Exercise requirements =
- a) Answer these questions from the article on GCP Industrial Products:
(i) In what year and in which city did the company begin?
(ii) How much material does the company supply annually?
(iii) What position does Craig Mottershead hold?
- b) Continue the article on GCP Industrial Products with a few more paragraphs, picking up after its last sentence.

Supplied passage =

GCP Industrial Products – Your catalyst for growth

December 6, 2017

GCP Industrial Products

Your catalyst for growth

 

Business View Magazine interviews Gary Mottershead, Founder & President of GCP Industrial Products, as part of our focus on Canada’s Fastest Growing Companies.

It began in 1999 in Kitchener, Ontario with one key supplier and one product. Today, GCP Industrial Products supplies high quality industrial material from more than 30 GCP Approved Suppliers on three continents, has an office in China, and supplies over 10 million pounds of material annually. The company is the largest importer of industrial rubber sheet in North America and a pioneer in the use of recycled rubber. A true community champion, GCP believes their true worth is always determined by how much more they provide in value than take in payment.

Gary Mottershead, Founder and President of GCP Industrial Products, is a forward-thinking leader who has spent decades coaching entrepreneurs on how to achieve strategic business success through work/life balance. For the past 10 years, Gary’s son Craig has worked alongside his father, putting his skills as VP of Marketing to great use in the tech/innovation side of the business. Together they make a formidable team.

Data records =
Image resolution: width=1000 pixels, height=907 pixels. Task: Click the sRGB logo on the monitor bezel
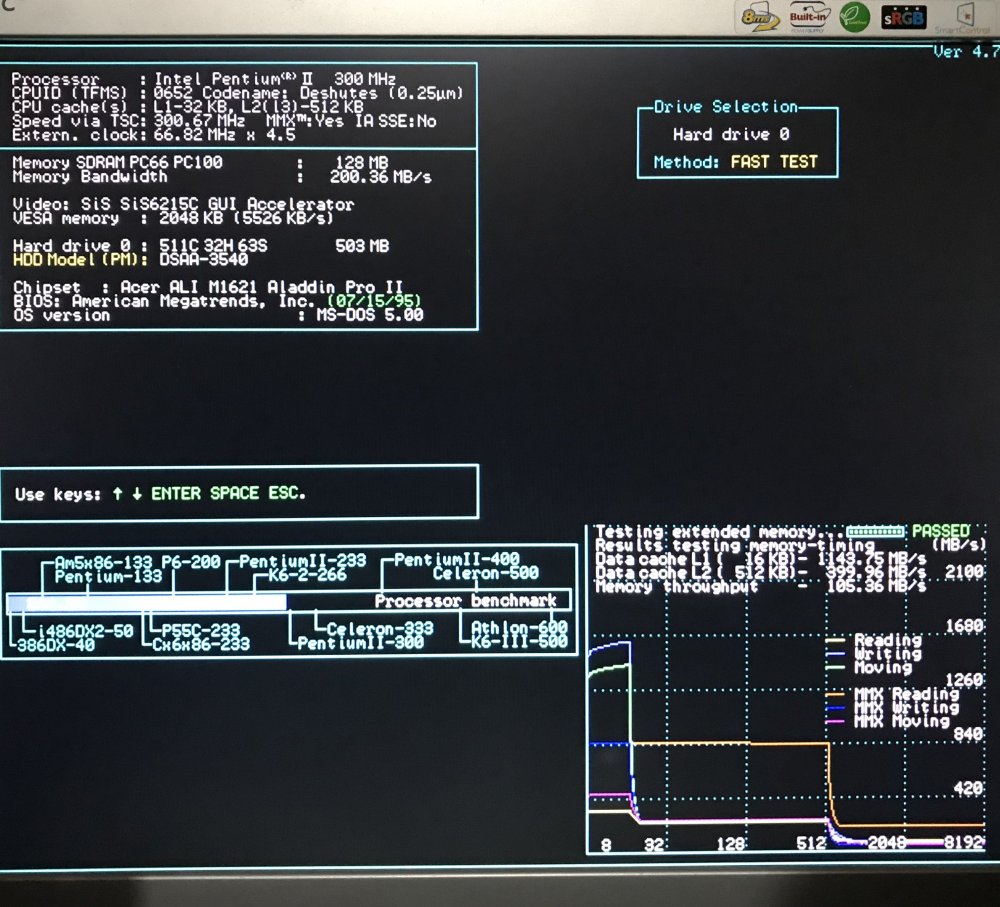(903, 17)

==

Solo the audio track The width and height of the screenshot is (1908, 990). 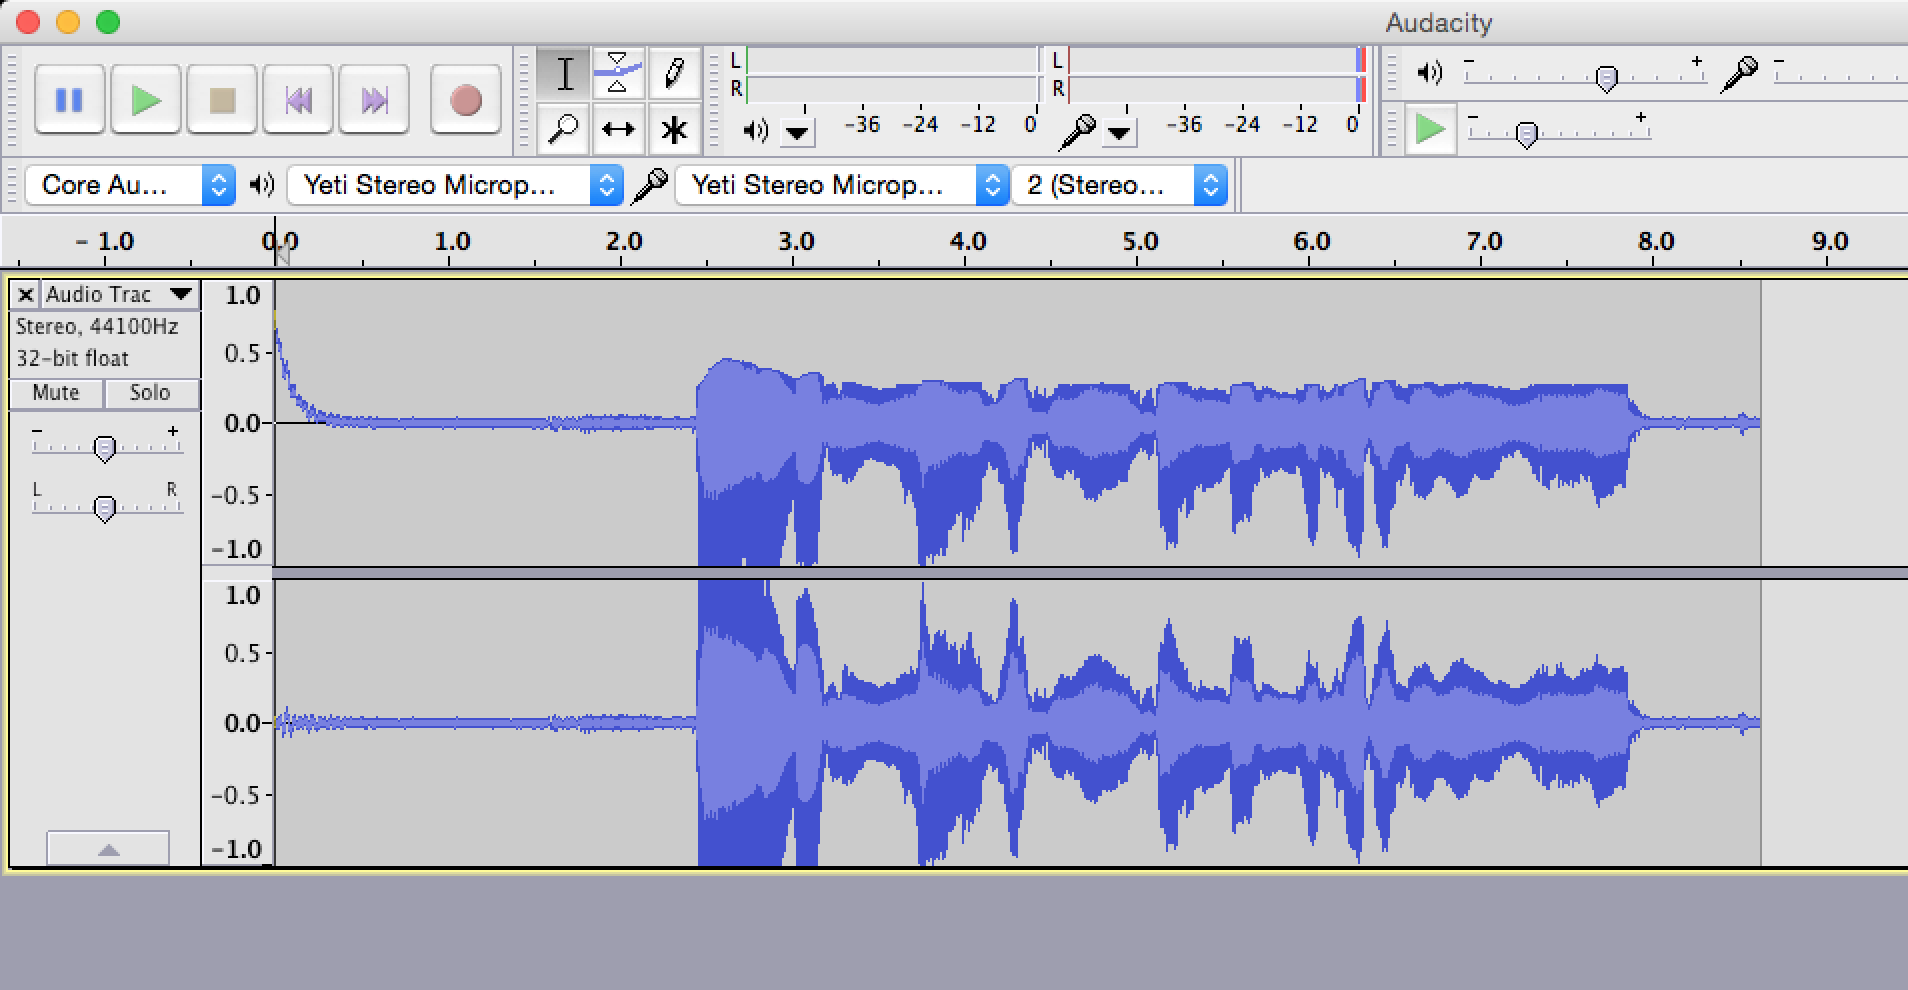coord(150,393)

Solved problems =
- a)
(i) 1999, in Kitchener, Ontario
(ii) Over 10 million pounds
(iii) VP of Marketing

- b)
Back in the late 1980s, Gary was developing and selling innovative tire recycling facilities to interested parties around the world. Gary recalls, “After a few years, in 1997 I sold out of that business, and began working full time with a sheet rubber matting company in China. Using recycled rubber, our job was to develop a high quality, long lasting sheet rubber material that could compete with the North American incumbents.  We started in October of ’99; got our first order for a customer in British Columbia; continued to develop a few more customers, and the rest is history.”

GCP Industrial Products was meant to be a small business, perhaps a couple million dollars a year selling matting, but it soon became clear that no one else in the industry was using recycled materials to make commercially acceptable products. As a result, GCP’s customers started asking for more. Gary’s intuition told him there was a wave coming from China, and he wanted to be on top for the ride. Thus he began ramping up his partnerships and product offering.

“From that point on we focused on mutually beneficial, long-term relationships with our customers and factory partners,” says Gary. “We became experts at sourcing things, buying them, developing, managing the quality, and bringing them back to North America. We pioneered working with China. We didn’t use government resources, only personal ones. I ended up writing a book called Guanxi – the Chinese expression for a close relationship and trust. We work with all our suppliers and customers on that basis. That’s how we’ve grown from $500,000 in 2000 to $20 million this year, and have built a diverse and experienced sales team with representation in Canada, U.S., China and Mexico.”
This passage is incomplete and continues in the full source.